Episode103Gang itu bernama Gang Reformasi. Sejak diberi nama Reformasi, gang jadi penuh tawuran antar-warga. Toleransi beragama pun sudah mati. Produk-produk yang dijual di dalam gang tersebut juga hampir semuanya produk Cina. Maka kampung itu sering disebut Kampung Naga. Daging dan makanan yang dijual di situ juga semuanya palsu, pakai pengawet dan dari hewan gelondongan

Harus diganti nama jadi gang apa? Apakah nama Gang Sri akan mampu menghentikan kekacauan penduduk dalam gang?

Kalangan pemuda malah mengusulkan nama Gang Yuni Shara. “Bapak-bapak dan ibu-ibu….Kalau kita ingin Capres yang pro anak muda, tak ada pilihan lain kecuali Yuni Shara!” tandas perwakilan pemuda.

Anak-anak muda bertepuk tangan.

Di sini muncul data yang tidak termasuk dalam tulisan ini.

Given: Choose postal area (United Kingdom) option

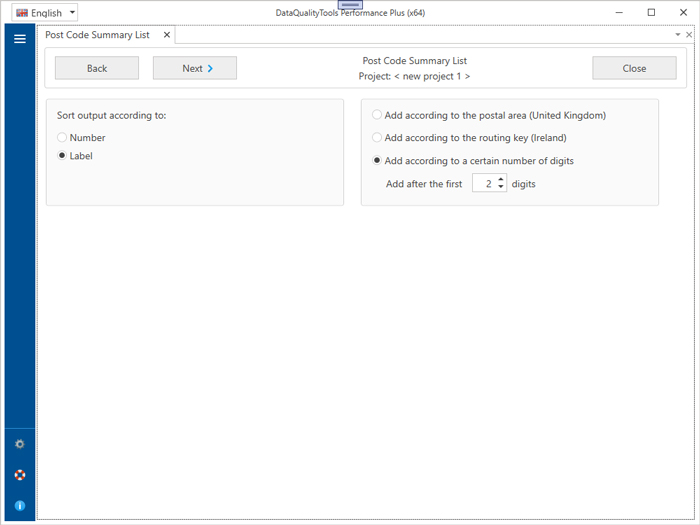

Tak demikian dengan para orang tua. Seluruh tetua yang turut dalam musyawarah kampung itu celingukan dengan mulut sedikit ngowoh.

“Itu kan kalau untuk Capres, lha yang kita cari malam ini kan nama gang?” kata seorang nenek.

“Justru itu…Justru itu…Sebelum kelak penyanyi Mutiara yang Hilang itu jadi presiden, kampung kita sudah mendahului …Tunjukkan ke kampung-kampung sebelah bahwa kitalah kampung yang sudah selangkah berpikir ke depan…,” perwakilan pemuda itu makin ngeyel.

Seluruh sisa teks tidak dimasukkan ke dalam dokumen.